Sans Faceted Tybu 7 is a regular weight, normal width, low contrast, upright, tall x-height font visually similar to 'Cosan' by Adtypo, 'FS Irwin' by Fontsmith, 'Antipod' by Octotypo, 'Agent Sans' by Positype, and 'Clara Sans' by Signature Type Foundry (names referenced only for comparison).
Keywords: posters, headlines, branding, packaging, album art, angular, playful, handmade, quirky, rugged, add texture, evoke carving, stand out, display impact, handmade feel, faceted, chiseled, blocky, irregular, monoline.
This typeface uses simplified sans forms built from sharp, planar facets rather than smooth curves. Strokes appear largely monoline, with corners cut into short angled segments that create a chiseled outline and a subtly uneven rhythm.

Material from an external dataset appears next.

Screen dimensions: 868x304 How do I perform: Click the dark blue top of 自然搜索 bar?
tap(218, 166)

Counters are open and geometric, while round letters like O, C, and G become many-sided shapes, reinforcing the polygonal construction. Proportions lean compact in many glyphs, with straightforward terminals and a generally sturdy, poster-friendly silhouette.

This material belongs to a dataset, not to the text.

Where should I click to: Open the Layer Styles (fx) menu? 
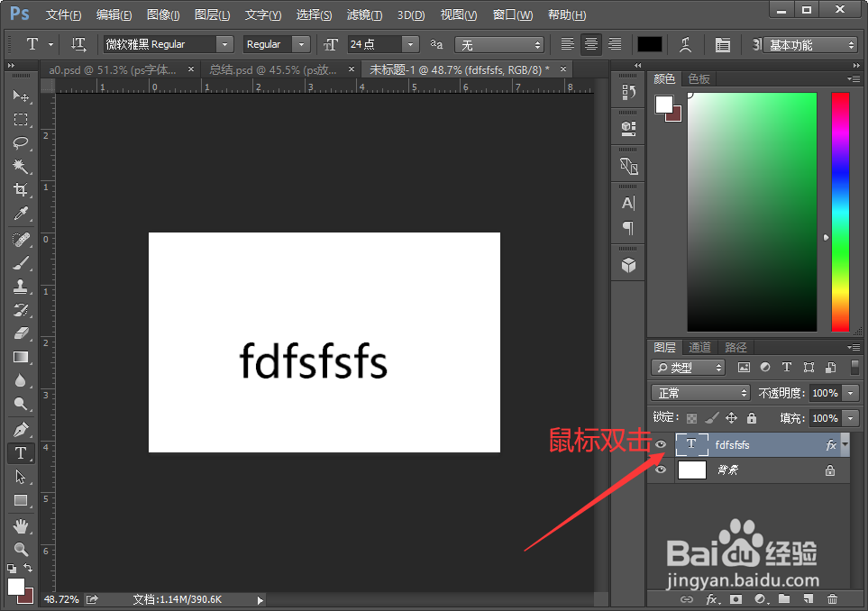tap(712, 598)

Best suited to display settings where its faceted texture can be appreciated: posters, headlines, logotypes, packaging, and campaign graphics. It can also work for short bursts of text—labels, pull quotes, or UI accents—when a rugged, handcrafted voice is desired. For long-form reading, it’s most effective when given generous size and spacing.
The overall tone feels handmade and intentionally rough-cut, like lettering carved from paper or stone. Its angular facets add energy and a touch of mischief, reading as informal and characterful rather than technical or corporate. The texture created by the repeated corner cuts gives it a lively, slightly punk or DIY attitude.
The design appears intended to translate simple sans letterforms into a distinctive, faceted construction that evokes carving or cut-paper geometry. By trading smooth curves for angled planes, it creates a consistent visual hook that adds personality while keeping the underlying forms familiar enough for quick recognition.
The faceting is consistently applied across caps, lowercase, and figures, producing a recognizable texture even in paragraph-like samples. Wide joins and blunt terminals help maintain legibility at larger sizes, while the irregularities and tight internal shapes can make long passages feel busy, especially where many angled corners cluster together.